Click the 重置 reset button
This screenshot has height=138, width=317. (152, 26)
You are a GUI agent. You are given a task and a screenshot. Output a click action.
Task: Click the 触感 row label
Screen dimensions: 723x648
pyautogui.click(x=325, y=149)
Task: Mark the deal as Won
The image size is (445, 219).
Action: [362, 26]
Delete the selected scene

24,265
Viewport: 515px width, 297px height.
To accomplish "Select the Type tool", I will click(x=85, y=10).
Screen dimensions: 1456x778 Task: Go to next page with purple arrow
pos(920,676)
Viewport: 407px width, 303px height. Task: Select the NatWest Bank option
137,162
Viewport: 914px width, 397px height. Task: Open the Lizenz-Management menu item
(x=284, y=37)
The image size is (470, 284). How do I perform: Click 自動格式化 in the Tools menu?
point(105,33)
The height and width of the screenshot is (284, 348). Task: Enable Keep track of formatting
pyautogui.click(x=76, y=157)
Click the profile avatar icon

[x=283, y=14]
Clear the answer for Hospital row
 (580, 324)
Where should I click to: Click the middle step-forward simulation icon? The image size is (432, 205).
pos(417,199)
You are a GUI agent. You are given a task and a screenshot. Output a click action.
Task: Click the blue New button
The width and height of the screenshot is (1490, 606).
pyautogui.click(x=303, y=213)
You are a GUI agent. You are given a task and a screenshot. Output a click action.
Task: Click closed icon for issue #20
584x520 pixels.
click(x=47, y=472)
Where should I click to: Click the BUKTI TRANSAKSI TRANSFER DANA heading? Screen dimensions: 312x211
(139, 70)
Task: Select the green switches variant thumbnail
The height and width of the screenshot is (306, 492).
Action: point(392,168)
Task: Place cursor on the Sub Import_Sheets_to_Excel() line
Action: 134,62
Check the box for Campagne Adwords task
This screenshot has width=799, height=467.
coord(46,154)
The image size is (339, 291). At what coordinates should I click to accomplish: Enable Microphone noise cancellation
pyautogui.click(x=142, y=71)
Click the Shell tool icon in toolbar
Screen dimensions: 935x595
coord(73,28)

**PROBLEM DESCRIPTION**
Once the line containing "Click the Shell tool icon in toolbar" is found, please retype it and every remaining line of the listing above, exactly, with nothing else.

**OUTPUT FOR THIS EXERCISE**
Click the Shell tool icon in toolbar
Screen dimensions: 935x595
coord(73,28)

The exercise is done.